▶ **Text extract**:
════════════════════
I almost didn’t believe him when under stalker Mole returned from his short trek over the peak with a grin on his face. He was nearly prancing as the word “stag” emanated from his lips. Yes, we were in prime stag country, but we’d seen very few throughout the week and none on this particular stalk. Our prospects had just received a welcomed upward turn.

What we had encountered over the week were midge flies, and plenty of them. With the weather unseasonably warm for mid-September, these little biting insects were out in full force, and they were out for blood. Mesh face masks kept them from nesting in our noses and kept us from breathing them in with every gulp of air—that and the wind, what we could find of the wind, anyway. But as much as the midges plagued our existence, they were just as much of a nuisance to the red deer. Unfortunately for our determined crew, the only way the deer could escape the blood-sucking swarm was to climb to the highest peaks available, where the wind’s consistent blow was strong enough to keep the flies from lingering. That meant we’d have to walk far and climb high to locate any red deer. Truth be told, neighboring estates claimed higher peaks than those of the Kildermorie estate we were hunting, and the stags didn’t have a permanent address. This was proving to be a tough week of deer stalking.

We’d already put miles underfoot, utilizing one of many steep burns (“burn” is Scottish for small brook or stream) that morning to hide our entry into the highlands. Gaining elevation with every step, that initial push up the winding burn nearly wore me out before the real adventure had even begun. Luckily, I was able to drain my water bottle twice on the hike up and simply step down to the crystal flowing babbling brook for a refill without fear of inducing some waterborne illness. I don’t know that I’ve tasted better water. Still, I was physically drained—and sick of swallowing midges—by the time we reached the top. But alas, when we finally did reach the plateau, I could feel my legs and lungs becoming acclimated, and the rolling hills ahead offered some reprieve from the climb we’d just endured. I hoped they offered a bit of wind, too. Another quick rest and we pushed on.

A Rowan tree grew on the side of the burn that took the author into the highlands. Scottish superstition says such trees protect believers from witches and spells.
A Rowan tree grew on the side of the burn that took the author into the highlands. Scottish superstition says such trees protect believers from witches and spells.

The Scottish Highlands are a uniquely beautiful place to hunt, but the terrain will play tricks on your eyes as well as your will. Without any trees to speak of, once you gain elevation hunters, or “stalkers” in this part of the world, are forced to use the cover of the burns— the trails of running water that have carved their way deep into the soil over centuries—to hide any pursuit. These small yet steep-walled canyons offered a maze of concealment, allowing us to wind our way forward with the occasional peak over top to scan all the usual hideouts. Hidden grass-covered hillsides and small bowls revealed themselves with every turn, and each was as likely to hold a group of stag as the next, so it was slow moving, eyes constantly scanning and, of course, more walking.
════════════════════
▶ **Goal of the exercise**:
Extract the stretch of the Highlands stalking passage that begins at the words "We’d already put" and stops after "we pushed on.", copying it verbatim.

▶ **Information supplied**:
════════════════════
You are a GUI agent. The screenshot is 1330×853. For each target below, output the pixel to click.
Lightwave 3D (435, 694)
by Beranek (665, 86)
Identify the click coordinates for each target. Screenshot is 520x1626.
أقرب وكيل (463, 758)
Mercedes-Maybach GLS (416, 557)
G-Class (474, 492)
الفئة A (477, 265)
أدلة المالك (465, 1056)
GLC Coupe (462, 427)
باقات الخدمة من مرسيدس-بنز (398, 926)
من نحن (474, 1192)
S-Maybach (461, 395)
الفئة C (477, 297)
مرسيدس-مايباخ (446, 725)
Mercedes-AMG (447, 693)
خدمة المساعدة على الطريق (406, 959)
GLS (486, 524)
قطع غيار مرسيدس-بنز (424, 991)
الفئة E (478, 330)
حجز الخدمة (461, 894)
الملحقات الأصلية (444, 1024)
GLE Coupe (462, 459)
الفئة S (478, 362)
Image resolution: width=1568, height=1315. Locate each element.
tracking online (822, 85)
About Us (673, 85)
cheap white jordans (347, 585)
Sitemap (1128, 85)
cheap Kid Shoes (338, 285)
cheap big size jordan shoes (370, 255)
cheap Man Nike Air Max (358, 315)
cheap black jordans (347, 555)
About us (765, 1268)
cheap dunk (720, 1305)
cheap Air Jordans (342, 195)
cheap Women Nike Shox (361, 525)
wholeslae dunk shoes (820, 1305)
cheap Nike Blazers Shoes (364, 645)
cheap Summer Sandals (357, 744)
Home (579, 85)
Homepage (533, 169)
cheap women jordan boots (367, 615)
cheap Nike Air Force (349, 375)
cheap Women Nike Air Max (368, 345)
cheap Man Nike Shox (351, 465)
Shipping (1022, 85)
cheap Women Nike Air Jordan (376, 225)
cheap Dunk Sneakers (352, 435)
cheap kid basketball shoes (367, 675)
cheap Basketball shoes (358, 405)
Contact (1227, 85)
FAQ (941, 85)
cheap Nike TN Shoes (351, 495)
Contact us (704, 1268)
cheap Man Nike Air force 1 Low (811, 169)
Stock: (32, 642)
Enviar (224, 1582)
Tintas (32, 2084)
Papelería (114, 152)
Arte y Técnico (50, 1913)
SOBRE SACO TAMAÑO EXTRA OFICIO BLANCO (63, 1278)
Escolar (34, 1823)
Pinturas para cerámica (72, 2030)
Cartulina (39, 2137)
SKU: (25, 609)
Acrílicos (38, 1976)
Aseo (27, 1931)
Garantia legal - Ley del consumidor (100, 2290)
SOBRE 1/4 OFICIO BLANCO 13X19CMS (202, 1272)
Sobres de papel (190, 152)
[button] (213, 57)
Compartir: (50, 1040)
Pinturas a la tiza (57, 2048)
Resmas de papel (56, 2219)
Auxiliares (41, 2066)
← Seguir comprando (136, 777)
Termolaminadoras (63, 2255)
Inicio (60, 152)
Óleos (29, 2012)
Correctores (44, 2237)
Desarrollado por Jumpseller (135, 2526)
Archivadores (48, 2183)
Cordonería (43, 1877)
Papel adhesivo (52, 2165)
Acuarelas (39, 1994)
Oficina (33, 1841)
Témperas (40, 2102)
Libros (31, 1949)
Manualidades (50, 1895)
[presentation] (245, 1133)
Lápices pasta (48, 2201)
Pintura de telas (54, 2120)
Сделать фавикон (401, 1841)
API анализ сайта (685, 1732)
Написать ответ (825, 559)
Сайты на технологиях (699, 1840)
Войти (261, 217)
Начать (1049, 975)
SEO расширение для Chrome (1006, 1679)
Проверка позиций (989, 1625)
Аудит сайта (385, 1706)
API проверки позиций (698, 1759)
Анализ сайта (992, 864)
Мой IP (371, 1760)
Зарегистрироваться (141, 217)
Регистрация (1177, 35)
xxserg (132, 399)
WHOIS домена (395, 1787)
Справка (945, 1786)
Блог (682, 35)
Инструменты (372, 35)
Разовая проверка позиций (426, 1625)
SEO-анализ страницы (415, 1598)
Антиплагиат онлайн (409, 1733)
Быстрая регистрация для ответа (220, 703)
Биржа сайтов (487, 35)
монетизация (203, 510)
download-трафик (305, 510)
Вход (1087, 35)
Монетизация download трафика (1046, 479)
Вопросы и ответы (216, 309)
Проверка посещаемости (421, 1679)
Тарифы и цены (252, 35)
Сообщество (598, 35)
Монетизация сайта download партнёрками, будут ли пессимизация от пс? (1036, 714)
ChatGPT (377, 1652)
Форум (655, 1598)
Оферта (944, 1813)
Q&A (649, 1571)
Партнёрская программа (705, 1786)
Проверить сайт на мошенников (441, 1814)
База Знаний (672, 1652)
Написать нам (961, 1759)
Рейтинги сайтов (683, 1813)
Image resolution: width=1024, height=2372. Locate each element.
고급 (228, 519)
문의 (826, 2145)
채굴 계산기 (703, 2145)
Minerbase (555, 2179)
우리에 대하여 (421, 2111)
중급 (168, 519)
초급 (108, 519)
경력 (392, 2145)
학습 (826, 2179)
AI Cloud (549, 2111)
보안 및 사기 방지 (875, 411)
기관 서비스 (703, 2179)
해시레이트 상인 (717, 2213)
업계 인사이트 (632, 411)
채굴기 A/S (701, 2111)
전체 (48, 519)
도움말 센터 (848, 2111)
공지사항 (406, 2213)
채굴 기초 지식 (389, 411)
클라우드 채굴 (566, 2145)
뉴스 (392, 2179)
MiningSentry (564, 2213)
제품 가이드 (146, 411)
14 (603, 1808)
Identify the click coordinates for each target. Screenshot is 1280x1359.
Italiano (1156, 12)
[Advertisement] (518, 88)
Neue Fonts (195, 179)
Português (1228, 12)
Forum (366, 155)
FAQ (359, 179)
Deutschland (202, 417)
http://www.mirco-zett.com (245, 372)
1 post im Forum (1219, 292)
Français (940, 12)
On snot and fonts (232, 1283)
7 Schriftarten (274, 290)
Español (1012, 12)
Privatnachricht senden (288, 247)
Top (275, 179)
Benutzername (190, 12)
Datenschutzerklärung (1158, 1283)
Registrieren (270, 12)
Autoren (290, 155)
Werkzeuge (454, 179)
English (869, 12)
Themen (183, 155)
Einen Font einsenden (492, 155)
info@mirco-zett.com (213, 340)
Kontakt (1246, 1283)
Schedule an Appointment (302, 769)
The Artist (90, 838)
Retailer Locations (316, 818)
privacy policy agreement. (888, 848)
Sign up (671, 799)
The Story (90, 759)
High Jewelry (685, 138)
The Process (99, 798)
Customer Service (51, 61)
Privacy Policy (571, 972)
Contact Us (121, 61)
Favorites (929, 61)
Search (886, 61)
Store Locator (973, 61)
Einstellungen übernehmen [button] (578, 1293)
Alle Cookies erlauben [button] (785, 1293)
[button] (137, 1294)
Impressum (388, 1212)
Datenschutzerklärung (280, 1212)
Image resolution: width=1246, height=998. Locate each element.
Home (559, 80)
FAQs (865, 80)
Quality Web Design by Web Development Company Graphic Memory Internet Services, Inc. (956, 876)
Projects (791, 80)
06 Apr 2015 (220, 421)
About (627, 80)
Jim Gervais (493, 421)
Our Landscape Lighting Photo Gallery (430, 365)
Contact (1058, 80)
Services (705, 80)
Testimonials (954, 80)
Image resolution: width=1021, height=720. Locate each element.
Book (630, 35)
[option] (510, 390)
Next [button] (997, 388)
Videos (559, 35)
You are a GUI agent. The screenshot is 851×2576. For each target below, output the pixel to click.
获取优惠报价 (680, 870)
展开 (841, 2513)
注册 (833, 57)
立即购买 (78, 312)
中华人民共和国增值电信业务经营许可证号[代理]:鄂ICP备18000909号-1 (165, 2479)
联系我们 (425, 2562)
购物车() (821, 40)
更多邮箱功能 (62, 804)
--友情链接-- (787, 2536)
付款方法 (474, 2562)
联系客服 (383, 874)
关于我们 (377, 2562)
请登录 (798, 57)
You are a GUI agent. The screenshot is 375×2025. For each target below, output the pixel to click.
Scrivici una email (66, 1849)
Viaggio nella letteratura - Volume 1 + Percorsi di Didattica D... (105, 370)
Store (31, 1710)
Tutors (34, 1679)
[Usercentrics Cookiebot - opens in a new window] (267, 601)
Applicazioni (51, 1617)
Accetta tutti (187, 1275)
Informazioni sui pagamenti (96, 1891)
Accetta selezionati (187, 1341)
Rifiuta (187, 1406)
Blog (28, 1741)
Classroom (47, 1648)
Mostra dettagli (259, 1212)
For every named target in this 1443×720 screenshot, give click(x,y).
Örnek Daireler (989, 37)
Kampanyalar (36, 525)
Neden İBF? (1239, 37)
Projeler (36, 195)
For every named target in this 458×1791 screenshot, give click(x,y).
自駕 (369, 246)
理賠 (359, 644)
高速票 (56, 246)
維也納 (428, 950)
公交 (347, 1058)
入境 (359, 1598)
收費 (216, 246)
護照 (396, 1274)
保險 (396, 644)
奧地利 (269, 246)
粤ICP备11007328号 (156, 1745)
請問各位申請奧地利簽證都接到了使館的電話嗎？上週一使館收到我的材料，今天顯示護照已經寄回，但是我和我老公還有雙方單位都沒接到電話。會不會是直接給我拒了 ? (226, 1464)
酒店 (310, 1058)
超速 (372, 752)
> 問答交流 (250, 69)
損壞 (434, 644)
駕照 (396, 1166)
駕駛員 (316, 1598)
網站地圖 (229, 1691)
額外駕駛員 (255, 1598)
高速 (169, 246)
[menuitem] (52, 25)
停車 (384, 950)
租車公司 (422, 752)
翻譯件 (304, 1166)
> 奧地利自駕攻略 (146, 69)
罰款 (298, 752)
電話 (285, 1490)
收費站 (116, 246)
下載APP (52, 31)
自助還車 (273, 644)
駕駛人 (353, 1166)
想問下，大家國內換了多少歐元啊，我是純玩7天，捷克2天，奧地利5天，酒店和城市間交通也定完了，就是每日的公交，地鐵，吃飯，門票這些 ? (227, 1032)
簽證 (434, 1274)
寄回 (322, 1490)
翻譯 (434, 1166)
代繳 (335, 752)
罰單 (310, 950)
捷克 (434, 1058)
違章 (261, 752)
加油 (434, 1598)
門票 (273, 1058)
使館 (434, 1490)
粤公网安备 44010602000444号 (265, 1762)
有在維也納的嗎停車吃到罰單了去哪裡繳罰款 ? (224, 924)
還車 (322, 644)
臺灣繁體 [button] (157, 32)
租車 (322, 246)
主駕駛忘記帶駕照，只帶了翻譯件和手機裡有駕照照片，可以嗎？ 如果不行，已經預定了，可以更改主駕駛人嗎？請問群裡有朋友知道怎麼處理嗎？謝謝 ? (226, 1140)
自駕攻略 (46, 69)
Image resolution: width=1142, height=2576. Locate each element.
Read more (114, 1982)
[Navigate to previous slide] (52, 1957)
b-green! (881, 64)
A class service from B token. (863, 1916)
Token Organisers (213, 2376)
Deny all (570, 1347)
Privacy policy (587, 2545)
════════════════════
▶ **Solution to the problem**:
We’d already put miles underfoot, utilizing one of many steep burns (“burn” is Scottish for small brook or stream) that morning to hide our entry into the highlands. Gaining elevation with every step, that initial push up the winding burn nearly wore me out before the real adventure had even begun. Luckily, I was able to drain my water bottle twice on the hike up and simply step down to the crystal flowing babbling brook for a refill without fear of inducing some waterborne illness. I don’t know that I’ve tasted better water. Still, I was physically drained—and sick of swallowing midges—by the time we reached the top. But alas, when we finally did reach the plateau, I could feel my legs and lungs becoming acclimated, and the rolling hills ahead offered some reprieve from the climb we’d just endured. I hoped they offered a bit of wind, too. Another quick rest and we pushed on.